**Entries shown:**
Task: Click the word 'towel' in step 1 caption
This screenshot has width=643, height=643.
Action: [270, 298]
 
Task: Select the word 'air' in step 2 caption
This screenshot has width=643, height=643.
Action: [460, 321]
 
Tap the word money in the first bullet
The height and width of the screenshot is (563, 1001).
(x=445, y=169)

* * *

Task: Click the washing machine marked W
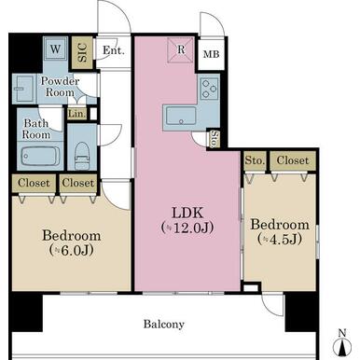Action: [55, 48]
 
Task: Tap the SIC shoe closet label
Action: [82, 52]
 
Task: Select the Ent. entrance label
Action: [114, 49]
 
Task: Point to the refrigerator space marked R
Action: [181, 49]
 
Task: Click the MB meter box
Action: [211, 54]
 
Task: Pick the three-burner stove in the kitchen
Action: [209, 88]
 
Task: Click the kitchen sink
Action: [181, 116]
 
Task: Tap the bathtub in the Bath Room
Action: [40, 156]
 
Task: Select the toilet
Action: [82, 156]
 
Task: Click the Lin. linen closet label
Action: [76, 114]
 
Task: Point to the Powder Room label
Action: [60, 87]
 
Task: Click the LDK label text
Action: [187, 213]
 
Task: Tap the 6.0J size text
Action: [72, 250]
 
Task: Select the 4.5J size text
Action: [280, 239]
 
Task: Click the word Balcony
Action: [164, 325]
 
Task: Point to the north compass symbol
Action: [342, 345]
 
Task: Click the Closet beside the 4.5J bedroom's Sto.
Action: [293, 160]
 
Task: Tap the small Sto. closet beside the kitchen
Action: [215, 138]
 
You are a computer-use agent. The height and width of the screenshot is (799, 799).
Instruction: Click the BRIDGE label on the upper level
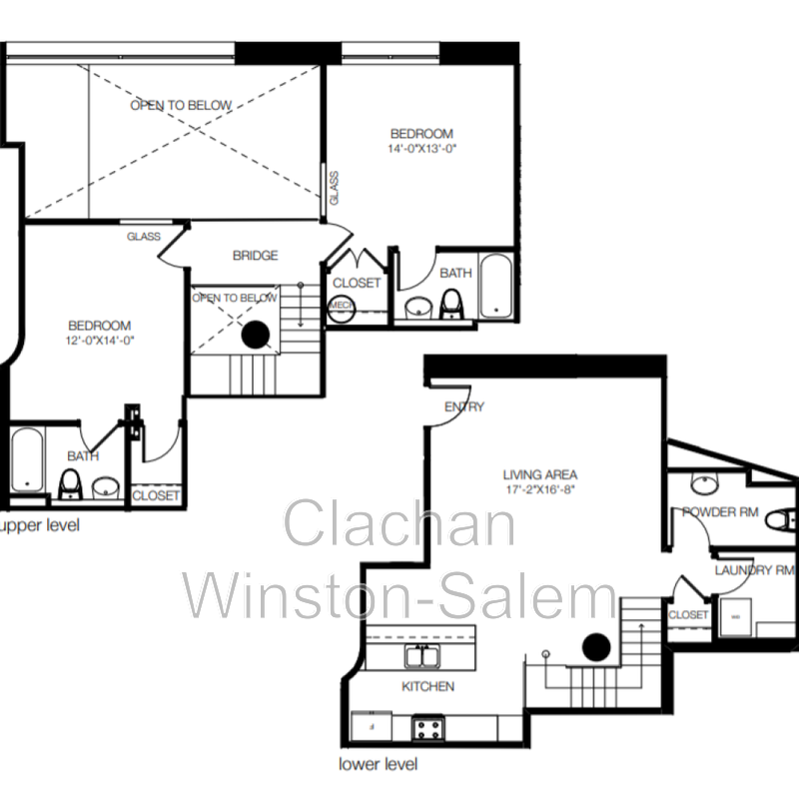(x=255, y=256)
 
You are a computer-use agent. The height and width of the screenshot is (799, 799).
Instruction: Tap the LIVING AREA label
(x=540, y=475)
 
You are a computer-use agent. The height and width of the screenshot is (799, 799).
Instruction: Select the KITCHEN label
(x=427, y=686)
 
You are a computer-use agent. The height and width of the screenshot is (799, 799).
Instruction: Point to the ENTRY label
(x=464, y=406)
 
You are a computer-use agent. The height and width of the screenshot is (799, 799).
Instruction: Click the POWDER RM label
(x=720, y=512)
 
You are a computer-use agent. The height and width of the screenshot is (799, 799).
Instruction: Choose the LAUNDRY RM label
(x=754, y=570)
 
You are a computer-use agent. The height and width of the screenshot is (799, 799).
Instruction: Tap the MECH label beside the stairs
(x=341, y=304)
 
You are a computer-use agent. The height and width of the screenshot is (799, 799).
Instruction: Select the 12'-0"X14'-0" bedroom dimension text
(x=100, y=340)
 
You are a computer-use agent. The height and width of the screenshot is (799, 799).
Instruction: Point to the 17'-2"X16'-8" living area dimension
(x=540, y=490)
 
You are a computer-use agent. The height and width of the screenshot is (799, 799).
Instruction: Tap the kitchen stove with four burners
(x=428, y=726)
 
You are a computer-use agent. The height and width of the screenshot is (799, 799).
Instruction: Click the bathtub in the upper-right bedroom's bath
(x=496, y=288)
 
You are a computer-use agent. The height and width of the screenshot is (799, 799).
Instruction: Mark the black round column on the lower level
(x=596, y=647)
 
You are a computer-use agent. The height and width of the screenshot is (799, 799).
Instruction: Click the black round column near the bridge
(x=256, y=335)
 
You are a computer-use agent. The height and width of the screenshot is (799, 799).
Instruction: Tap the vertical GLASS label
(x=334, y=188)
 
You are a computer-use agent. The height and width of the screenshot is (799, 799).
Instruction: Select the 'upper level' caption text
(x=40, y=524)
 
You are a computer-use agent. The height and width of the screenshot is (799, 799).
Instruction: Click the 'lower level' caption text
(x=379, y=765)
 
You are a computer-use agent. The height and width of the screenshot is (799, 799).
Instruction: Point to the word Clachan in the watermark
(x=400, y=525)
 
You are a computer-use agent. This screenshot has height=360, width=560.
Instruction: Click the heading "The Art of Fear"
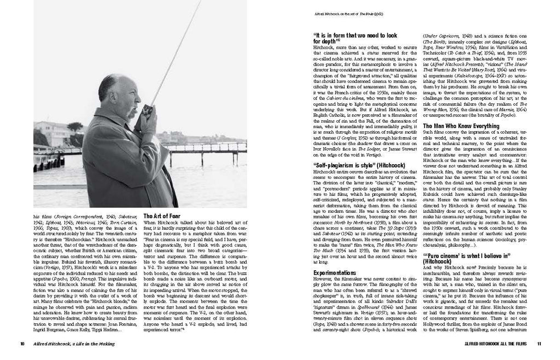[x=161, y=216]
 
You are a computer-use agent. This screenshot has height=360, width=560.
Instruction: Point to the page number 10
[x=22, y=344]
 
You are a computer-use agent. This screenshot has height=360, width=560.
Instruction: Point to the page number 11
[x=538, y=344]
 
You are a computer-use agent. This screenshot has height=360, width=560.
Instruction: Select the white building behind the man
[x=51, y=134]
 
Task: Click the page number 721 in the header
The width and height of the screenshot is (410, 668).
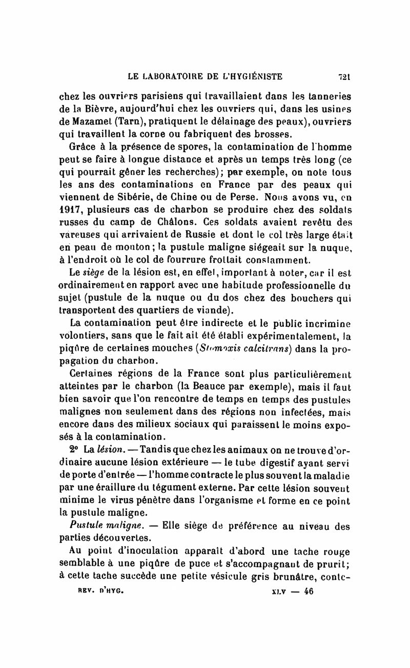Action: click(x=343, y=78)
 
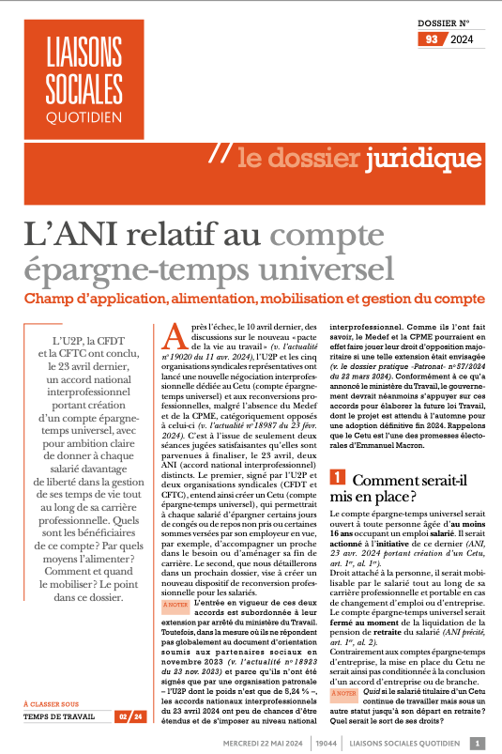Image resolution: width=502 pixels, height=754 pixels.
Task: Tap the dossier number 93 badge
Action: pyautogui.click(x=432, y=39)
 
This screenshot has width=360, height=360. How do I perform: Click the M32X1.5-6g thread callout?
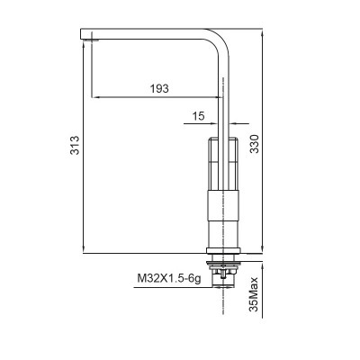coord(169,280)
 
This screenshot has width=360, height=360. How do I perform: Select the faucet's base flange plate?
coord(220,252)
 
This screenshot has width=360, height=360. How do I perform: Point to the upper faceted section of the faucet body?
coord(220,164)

**Task prompt:**
Write out the rows again from the line with "Task: Click the MB meter box" up to and including the line with "(x=427, y=686)", requests and all. Multiply each coordinate in the answers by 1.25 and round to a whole number, with halves going up. Return only those rows and leave out the pictures.

**Solution to the exercise:**
Task: Click the MB meter box
Action: [264, 68]
 
Task: Pick the three-burner stove in the kitchen
Action: [261, 110]
 
Task: Click the kitchen sink
Action: [226, 145]
 
Task: Tap the bathtub in the Bath Room
Action: [50, 195]
 
Task: Select the toilet
Action: [103, 195]
 
Task: Click the Lin. linen closet label
Action: [95, 143]
 
Task: Point to the Powder Room label
Action: [75, 109]
 
Task: Click the LDK label text
Action: [234, 266]
 
Task: Tap the 6.0J size text
Action: [90, 313]
 
Task: Select the 4.5J size text
Action: [350, 299]
 
Task: Click the word Balcony
Action: [205, 406]
 
Task: Point to the north compass symbol
Action: [428, 431]
 
Task: Click the Closet beside the 4.5J bedroom's Sto.
Action: [366, 200]
 
Task: Tap the small Sto. closet beside the kitchen
Action: [269, 173]
 
You are a computer-use agent. The height and width of the screenshot is (799, 799).
Instruction: Click the BRIDGE label on the upper level
(x=319, y=320)
 
You are a computer-use agent. The height and width of the screenshot is (799, 799).
Instruction: Tap the LIVING AREA label
(x=675, y=594)
 
You are a computer-use agent. The height and width of the screenshot is (799, 799).
Instruction: Select the KITCHEN label
(x=534, y=858)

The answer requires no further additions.